## ARTICLE:
The setting of this tale is unique among Rapunzel stories. The placement in the wild west lends a new dialect to the telling of this traditional story. The language chosen also conveys this setting for us through slang and word choices, as is evident in Rapunzel's exclamation when she makes it over the wall, "Well I'll be swigger-jiggered and hung out to dry," or her narration of her time in the tower, "To keep from going batty, I made use of my dratted hair."

The characters are essential to the story, as Gothel, the evil witch, in this version is depleting the surrounding land of its ability to sustain life. Without this magical ability, the story would be fundamentally altered. Rapunzel, is of course a required element to any retelling of the tale. She and her hair play the central role. The adaptation of her locks into a lasso and whip are also essential to the wild west period feel of the story. She ceases to be a damsel in distress and instead takes control of her own fate.

The brightly colored panels convey the setting and emotions of the characters well. Flashback scenes appear in a faded sepia tone to indicate age and reminiscence. The layout, in typical comic book style, take advantage of different panel shapes and layouts on the pages to speed the reader along or to slow them down through important moments. The frames are even broken at times, as when Rapunzel first ever uses her hair as a weapon to intervene in a bar brawl. She SNAPs her hair at the edge of a panel, and the results of that are shown in the panel itself.

Bibliography

Hale, Shannon, Dean Hale, and Nathan Hale. Rapunzel's revenge. New York, N.Y.: Bloomsbury, 2008. ISBN 9781599900704.


Reviews

From Publishers Weekly:
The popular author of Princess Academy teams with her husband and illustrator Hale (no relation) for a muscular retelling of the famously long-haired heroine's story, set in a fairy-tale version of the Wild West. The Hales' Rapunzel, the narrator, lives like royalty with witchy Mother Gothel, but defies orders, scaling villa walls to see what's outside--a shocking wasteland of earth-scarring mines and smoke-billowing towers. She recognizes a mine worker from a recurrent dream: it's her birth mother, from whom she was taken as punishment for her father's theft from Mother G.'s garden. Their brief reunion sets the plot in motion. Mother G. banishes Rapunzel to a forest treehouse, checking annually for repentance, which never comes. Rapunzel uses her brick-red braids first to escape, then like Indiana Jones with his whip, to knock out the villains whom she and her new sidekick, Jack (of Beanstalk fame), encounter as they navigate hostile territory to free Rapunzel's mom from peril. Illustrator Hale's detailed, candy-colored artwork demands close viewing, as it carries the action--Rapunzel's many scrapes are nearly wordless. With its can-do heroine, witty dialogue and romantic ending, this graphic novel has something for nearly everybody.

## SET EXERCISE:
Extend the review of Rapunzel's Revenge above, starting right after its last sentence.

## RECORDED INFORMATION:
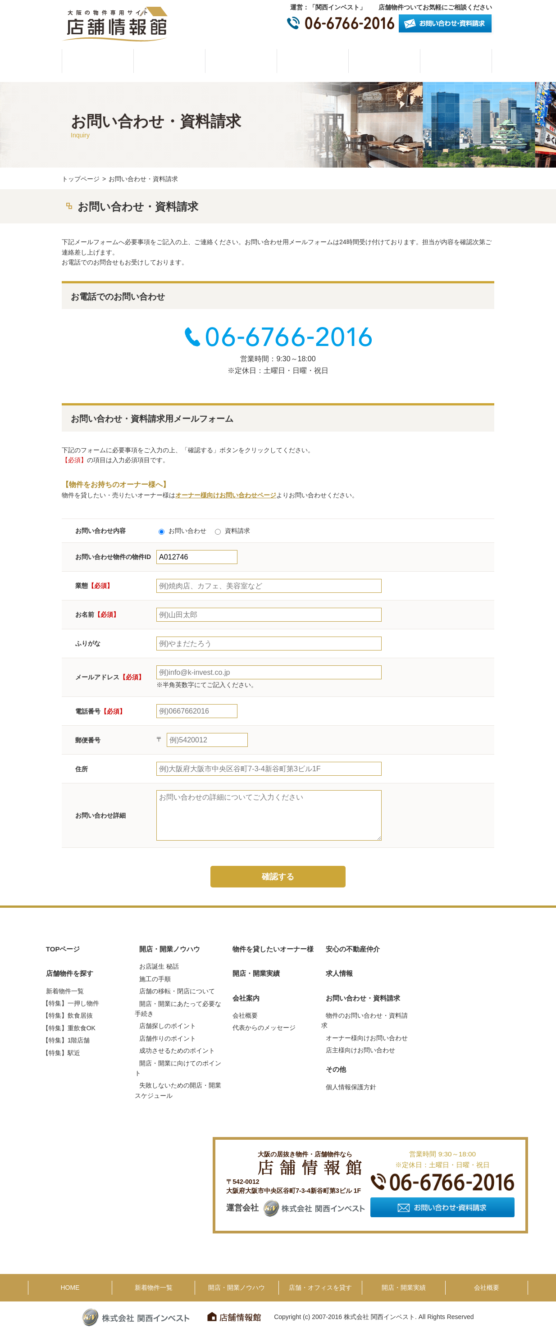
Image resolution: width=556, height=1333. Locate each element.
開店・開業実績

---

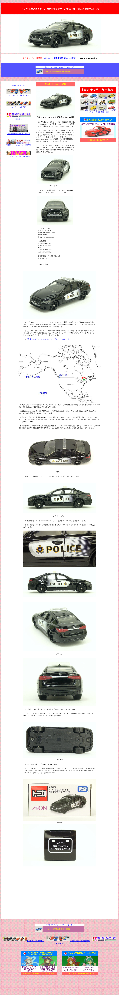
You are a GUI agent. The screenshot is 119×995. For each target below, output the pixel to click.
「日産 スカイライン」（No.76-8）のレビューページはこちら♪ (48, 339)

## TASK OUTPUT:
From VOYA:
This version of the classic fairy tale Rapunzel is set in the old Southwest, complete with cowboys, coal mines, and coyotes. Rapunzel is a young girl living in a fortress with Mother Gothel, an enchantress who can make plants grow at her whim. Although their home is overflowing with fruits and flowers, it is surrounded by a wall that masks the desert and coal mines outside-Gothel owns everything, and the native people depend on her good will to keep their crops growing. When Rapunzel sneaks over the wall on her twelfth birthday, she sees the desolate world over which Mother Gothel rules, and she meets her real mother who was forced to give Rapunzel to Gothel at birth. To punish her curiosity, Gothel imprisons Rapunzel inside an enchanted tree that has only one window, far above the ground. Just as in the original version, Rapunzel's hair grows prodigiously. But this girl does not need a prince to climb up and rescue her. She uses her braid as a lasso to escape the tree and goes on many adventures that lead her ultimately to reunite with her mother and find true love in a boy named Jack, whose companion is an uncooperative goose. The Hale team creates an engaging heroine. Rapunzel gallivants across the unexpected setting, meets a cast of characters both humorous and threatening, and in the end comes to inherit the land that Gothel had stripped of life and returns it to the native people. This novel presents entertaining girl power at its quirkiest.-Laura Lehner.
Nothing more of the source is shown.